*Try it*
Only lines containing the word "next" belong in the answer; copy each one from the records.
#### Information shown
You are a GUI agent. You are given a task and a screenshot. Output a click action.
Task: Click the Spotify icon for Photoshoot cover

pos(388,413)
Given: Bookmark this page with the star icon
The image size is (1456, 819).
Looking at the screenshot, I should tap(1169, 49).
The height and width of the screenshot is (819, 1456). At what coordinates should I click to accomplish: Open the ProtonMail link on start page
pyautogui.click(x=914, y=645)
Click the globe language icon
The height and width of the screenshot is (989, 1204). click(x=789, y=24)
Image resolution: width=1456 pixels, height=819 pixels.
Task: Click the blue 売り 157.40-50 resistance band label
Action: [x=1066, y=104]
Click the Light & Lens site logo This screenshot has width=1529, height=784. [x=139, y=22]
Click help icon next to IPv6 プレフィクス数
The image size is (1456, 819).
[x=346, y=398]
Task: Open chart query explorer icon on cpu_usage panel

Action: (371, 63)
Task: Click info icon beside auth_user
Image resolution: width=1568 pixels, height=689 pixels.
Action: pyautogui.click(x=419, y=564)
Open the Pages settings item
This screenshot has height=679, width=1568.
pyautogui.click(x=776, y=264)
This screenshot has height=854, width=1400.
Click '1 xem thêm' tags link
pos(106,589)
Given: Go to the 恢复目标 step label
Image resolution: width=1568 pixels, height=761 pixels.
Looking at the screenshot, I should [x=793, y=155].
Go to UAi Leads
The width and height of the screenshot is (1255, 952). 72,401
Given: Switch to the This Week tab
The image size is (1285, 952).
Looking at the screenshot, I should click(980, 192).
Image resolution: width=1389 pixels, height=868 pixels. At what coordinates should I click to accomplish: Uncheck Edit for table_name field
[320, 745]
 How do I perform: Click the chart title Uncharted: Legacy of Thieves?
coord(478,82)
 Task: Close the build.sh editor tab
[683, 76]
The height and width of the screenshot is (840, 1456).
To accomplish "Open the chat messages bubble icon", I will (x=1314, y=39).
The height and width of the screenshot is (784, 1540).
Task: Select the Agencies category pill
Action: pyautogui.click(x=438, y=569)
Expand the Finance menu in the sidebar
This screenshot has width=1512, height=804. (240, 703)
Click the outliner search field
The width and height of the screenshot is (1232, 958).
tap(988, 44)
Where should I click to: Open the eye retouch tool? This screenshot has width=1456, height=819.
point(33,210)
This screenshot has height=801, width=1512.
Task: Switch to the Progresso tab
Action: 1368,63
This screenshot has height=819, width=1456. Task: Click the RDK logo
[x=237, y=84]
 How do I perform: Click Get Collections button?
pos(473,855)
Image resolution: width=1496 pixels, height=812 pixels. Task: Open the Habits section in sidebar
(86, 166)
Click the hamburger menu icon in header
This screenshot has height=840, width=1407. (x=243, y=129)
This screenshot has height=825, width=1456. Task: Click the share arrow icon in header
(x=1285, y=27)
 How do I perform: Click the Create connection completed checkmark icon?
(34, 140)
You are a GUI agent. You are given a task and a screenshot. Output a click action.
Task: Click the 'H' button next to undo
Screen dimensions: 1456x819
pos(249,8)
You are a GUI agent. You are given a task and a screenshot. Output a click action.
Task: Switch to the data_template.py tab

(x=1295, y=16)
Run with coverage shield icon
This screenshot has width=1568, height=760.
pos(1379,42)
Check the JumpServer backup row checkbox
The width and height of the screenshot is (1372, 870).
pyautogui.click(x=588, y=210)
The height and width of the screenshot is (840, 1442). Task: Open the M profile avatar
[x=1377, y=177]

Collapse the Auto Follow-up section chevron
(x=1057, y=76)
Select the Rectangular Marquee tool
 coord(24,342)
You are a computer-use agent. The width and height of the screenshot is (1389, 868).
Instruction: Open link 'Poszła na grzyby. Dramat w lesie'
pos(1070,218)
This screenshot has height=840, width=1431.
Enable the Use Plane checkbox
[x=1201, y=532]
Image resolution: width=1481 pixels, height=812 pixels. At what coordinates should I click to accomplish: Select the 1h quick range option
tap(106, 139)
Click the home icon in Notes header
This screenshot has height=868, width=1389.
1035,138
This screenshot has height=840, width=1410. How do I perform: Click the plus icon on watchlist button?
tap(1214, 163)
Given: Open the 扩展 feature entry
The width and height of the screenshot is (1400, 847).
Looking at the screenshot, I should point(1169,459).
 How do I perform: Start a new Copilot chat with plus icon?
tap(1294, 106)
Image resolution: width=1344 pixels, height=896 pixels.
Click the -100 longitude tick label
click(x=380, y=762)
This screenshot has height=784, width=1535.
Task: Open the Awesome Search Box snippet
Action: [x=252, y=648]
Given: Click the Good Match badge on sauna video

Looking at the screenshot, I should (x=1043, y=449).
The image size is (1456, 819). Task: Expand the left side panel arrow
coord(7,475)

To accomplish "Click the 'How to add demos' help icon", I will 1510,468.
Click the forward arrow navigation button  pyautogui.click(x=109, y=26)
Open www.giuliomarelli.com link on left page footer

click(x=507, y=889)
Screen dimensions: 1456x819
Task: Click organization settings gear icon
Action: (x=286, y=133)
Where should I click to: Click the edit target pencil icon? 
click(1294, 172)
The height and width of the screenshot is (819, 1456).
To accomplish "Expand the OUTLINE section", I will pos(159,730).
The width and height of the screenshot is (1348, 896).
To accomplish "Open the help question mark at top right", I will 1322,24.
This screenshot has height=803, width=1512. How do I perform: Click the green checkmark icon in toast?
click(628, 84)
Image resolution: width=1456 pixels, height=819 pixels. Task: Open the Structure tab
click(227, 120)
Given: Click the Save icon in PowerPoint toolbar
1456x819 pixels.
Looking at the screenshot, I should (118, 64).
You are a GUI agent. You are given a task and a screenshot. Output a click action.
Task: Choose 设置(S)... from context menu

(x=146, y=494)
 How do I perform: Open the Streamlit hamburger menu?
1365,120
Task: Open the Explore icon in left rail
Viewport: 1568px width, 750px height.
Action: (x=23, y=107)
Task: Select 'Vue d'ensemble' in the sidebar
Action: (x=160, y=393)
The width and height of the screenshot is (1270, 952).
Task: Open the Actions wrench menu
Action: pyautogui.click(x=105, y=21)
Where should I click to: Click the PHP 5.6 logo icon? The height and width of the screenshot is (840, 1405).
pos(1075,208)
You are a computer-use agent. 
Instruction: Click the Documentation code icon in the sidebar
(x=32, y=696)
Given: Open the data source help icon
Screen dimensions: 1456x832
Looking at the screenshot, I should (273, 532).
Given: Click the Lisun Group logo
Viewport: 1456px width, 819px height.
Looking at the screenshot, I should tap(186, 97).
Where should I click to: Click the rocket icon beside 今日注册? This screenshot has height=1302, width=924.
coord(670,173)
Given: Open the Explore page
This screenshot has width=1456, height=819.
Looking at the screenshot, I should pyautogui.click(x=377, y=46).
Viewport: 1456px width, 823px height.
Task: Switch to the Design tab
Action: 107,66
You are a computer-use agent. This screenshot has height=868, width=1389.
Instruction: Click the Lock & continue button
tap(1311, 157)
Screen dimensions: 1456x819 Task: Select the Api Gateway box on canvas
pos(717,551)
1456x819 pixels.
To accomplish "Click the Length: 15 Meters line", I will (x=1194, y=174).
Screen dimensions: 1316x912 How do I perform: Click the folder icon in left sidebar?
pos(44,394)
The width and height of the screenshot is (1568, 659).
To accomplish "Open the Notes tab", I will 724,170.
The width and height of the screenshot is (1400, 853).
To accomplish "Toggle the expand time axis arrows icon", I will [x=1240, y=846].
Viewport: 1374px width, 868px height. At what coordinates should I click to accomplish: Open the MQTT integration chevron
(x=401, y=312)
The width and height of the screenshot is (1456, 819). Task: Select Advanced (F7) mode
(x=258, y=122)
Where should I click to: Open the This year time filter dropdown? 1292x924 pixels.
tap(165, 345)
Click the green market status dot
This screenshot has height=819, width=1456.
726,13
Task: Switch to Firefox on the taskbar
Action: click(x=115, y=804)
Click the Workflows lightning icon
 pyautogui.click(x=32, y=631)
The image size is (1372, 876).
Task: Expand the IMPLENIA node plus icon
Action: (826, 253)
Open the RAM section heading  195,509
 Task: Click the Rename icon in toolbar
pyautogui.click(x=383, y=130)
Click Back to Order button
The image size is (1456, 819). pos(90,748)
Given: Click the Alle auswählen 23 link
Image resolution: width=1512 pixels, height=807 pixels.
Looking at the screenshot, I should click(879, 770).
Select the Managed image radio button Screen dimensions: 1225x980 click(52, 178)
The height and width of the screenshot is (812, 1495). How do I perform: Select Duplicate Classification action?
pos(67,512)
########
*Solution to this task*
Click help icon next to IPv6 プレフィクス数
Task: Click the 'H' button next to undo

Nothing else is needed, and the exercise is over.